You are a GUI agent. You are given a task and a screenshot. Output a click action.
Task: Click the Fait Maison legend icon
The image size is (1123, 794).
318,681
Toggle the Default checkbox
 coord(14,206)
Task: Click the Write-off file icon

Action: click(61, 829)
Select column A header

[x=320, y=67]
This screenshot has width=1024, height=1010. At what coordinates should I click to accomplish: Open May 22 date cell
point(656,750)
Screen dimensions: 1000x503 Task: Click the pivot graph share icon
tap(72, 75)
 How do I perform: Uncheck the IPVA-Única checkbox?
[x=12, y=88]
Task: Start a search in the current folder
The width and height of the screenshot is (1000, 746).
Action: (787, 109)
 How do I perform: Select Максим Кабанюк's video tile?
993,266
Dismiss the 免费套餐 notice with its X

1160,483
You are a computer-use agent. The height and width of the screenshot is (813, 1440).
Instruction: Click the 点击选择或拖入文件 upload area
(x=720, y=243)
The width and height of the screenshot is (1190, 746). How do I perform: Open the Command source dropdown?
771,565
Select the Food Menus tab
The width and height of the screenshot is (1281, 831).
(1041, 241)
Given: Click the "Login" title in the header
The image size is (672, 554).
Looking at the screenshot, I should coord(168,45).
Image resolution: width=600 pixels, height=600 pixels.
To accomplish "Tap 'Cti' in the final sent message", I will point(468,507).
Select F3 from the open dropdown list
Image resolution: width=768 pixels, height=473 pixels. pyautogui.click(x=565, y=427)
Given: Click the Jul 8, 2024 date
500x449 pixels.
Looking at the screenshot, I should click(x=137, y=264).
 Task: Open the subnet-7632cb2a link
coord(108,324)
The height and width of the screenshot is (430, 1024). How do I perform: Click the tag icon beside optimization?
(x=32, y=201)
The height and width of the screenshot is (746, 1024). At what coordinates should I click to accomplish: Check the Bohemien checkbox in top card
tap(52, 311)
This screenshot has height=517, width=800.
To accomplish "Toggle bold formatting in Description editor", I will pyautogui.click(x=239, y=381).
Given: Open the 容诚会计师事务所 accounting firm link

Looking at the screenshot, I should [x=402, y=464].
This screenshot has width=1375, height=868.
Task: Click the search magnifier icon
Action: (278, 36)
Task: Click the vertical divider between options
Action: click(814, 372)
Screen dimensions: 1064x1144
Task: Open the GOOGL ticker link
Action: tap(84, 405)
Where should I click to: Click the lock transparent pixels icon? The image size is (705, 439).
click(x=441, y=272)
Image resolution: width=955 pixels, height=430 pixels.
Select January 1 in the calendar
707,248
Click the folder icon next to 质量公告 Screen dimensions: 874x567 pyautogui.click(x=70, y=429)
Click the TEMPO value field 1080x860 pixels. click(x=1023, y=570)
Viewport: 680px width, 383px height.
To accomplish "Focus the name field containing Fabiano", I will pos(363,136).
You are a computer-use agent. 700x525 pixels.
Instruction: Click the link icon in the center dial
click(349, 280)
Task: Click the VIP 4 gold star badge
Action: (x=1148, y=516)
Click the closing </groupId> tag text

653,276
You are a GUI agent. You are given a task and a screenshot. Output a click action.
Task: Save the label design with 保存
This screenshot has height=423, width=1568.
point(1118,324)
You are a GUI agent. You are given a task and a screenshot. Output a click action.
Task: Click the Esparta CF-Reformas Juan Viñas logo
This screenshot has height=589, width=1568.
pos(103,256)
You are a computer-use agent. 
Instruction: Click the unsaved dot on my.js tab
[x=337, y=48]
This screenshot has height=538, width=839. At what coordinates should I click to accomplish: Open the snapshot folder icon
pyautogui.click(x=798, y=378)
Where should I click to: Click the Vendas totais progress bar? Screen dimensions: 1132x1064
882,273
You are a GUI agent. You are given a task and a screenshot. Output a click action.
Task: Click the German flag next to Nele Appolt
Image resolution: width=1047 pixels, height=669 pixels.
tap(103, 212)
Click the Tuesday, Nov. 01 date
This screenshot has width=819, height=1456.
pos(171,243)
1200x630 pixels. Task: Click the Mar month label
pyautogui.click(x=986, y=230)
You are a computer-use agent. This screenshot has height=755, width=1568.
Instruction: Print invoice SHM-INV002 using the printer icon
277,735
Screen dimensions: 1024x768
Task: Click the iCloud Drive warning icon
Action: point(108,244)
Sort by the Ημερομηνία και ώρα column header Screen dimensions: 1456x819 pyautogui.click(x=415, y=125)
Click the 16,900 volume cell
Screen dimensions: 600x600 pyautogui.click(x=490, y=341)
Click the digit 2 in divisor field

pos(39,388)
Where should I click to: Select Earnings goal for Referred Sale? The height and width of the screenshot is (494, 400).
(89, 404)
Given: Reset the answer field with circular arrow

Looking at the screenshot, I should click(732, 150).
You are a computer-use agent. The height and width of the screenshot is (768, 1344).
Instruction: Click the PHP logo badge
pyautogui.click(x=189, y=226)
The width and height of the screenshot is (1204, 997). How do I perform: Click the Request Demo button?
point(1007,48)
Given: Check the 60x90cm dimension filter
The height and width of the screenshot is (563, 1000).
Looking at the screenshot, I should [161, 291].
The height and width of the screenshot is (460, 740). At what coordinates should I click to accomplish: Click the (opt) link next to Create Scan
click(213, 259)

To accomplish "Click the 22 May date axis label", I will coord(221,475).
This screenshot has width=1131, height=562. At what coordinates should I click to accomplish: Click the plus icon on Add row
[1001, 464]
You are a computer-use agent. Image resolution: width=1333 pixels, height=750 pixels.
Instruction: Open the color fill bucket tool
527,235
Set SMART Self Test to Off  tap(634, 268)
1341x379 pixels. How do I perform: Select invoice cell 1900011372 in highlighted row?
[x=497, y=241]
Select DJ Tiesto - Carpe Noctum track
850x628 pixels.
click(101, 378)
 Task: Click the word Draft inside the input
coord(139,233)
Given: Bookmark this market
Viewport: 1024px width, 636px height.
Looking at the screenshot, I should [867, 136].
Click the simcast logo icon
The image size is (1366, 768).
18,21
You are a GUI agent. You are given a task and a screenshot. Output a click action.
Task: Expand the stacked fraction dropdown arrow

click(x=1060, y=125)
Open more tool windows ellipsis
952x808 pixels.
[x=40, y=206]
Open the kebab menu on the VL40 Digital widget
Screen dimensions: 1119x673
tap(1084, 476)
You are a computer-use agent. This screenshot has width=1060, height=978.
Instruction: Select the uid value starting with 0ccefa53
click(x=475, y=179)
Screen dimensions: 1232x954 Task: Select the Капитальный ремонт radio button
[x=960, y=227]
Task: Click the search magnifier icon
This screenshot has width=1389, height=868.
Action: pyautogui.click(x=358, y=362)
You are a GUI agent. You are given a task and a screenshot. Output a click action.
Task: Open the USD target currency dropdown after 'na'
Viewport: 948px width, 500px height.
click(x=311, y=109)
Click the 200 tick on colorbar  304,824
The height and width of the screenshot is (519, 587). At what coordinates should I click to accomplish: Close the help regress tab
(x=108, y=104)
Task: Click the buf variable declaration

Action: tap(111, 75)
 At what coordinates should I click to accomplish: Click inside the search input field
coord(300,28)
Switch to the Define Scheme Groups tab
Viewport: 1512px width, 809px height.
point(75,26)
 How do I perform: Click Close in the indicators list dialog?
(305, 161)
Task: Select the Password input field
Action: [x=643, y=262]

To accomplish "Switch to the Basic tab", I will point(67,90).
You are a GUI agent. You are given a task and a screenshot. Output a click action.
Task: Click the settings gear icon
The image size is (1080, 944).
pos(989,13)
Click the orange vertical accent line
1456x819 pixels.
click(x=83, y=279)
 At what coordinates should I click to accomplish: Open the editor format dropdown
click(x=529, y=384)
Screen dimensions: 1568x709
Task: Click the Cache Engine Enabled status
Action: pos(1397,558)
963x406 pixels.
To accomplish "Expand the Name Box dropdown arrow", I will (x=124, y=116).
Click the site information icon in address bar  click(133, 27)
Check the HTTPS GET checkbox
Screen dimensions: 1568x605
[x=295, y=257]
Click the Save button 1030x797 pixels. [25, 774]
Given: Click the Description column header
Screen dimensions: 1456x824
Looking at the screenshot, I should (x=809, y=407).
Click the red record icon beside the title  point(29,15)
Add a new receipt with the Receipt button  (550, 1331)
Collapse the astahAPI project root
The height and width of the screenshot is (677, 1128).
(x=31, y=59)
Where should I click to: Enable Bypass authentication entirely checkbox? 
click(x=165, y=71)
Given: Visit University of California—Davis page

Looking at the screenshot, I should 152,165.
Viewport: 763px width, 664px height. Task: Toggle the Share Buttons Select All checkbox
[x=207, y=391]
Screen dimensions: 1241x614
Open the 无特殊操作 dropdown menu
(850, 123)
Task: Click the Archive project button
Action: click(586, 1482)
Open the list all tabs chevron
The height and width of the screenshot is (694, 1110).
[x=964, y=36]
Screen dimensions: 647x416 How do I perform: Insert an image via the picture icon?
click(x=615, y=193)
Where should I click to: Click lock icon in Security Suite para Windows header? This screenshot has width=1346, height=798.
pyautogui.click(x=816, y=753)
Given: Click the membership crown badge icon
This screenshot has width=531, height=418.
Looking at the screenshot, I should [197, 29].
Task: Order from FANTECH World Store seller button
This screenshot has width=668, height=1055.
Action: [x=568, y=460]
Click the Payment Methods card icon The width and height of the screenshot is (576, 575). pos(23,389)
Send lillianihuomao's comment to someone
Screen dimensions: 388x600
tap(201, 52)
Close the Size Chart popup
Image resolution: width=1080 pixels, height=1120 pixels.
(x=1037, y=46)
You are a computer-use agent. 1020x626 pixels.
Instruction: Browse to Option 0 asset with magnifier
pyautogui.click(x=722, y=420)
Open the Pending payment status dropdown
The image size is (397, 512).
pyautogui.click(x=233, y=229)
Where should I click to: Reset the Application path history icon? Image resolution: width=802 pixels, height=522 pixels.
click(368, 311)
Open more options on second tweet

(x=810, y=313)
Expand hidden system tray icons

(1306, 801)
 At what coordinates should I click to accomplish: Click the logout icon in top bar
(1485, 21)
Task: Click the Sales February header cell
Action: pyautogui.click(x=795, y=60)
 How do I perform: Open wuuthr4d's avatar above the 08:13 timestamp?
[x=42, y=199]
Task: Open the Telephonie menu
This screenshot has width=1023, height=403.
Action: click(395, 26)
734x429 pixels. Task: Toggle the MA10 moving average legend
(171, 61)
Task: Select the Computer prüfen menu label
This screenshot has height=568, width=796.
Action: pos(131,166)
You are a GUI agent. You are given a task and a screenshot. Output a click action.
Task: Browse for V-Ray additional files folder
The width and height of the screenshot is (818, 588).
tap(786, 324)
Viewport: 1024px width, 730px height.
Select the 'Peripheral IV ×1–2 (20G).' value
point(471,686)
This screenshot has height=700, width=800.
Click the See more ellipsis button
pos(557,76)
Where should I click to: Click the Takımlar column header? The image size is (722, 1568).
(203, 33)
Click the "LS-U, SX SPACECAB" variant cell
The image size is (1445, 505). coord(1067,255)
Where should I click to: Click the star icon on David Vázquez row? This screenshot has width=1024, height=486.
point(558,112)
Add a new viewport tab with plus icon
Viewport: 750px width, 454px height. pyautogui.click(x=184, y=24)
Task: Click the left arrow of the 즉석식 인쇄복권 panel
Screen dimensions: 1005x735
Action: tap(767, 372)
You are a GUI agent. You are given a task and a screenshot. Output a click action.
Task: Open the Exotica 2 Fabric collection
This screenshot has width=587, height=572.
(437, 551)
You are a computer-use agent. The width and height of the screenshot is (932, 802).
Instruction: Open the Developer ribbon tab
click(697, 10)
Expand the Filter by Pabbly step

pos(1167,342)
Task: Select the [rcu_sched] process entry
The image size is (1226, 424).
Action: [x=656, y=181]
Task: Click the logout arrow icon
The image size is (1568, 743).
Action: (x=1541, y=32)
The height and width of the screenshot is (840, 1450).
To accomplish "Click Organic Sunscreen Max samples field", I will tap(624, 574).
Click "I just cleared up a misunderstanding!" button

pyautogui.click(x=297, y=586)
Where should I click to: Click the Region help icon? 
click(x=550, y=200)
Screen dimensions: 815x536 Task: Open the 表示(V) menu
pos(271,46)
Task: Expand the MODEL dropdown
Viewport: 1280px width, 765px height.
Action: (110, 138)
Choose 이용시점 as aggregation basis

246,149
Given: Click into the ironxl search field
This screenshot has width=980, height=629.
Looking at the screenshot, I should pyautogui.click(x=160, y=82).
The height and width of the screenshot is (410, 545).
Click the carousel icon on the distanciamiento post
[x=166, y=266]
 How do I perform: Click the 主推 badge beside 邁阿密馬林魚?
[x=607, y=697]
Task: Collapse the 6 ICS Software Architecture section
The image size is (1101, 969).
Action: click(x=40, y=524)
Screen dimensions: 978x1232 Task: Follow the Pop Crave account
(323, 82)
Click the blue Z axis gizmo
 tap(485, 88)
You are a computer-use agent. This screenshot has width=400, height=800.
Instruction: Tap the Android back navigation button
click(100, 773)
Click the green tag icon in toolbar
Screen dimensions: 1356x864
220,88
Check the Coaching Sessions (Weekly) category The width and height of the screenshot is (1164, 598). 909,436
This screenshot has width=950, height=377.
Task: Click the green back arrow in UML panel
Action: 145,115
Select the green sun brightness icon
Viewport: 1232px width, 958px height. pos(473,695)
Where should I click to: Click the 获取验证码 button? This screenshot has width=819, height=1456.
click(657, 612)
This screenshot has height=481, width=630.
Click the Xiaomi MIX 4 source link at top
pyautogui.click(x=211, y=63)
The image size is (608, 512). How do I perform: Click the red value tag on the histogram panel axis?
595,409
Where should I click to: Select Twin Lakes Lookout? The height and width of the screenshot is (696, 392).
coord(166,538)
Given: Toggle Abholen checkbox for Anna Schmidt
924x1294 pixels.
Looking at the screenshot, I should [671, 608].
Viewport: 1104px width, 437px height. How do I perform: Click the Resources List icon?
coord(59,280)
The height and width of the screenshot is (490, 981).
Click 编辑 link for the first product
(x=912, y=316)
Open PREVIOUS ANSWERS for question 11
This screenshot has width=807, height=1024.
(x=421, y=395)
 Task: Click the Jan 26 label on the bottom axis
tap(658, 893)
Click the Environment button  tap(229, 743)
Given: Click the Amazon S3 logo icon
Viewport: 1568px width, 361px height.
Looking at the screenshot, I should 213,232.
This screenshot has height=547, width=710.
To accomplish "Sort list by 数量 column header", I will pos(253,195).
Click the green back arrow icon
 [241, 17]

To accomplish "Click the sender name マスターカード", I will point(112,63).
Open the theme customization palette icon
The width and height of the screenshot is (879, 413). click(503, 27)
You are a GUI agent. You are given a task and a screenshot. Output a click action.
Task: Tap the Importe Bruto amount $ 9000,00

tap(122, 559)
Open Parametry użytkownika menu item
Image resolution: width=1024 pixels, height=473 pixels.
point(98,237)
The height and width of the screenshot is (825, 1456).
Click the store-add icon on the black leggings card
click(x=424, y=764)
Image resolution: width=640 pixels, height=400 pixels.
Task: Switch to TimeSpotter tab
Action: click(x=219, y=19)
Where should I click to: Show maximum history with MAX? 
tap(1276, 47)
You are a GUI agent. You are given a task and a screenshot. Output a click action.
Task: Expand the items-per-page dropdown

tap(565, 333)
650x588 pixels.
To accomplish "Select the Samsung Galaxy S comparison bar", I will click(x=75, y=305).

• [EXERCISE OBJECTIVE]
Tally the lines of the data that include the word "Description". Reply with the number only.

• [COMPLETED TASK]
2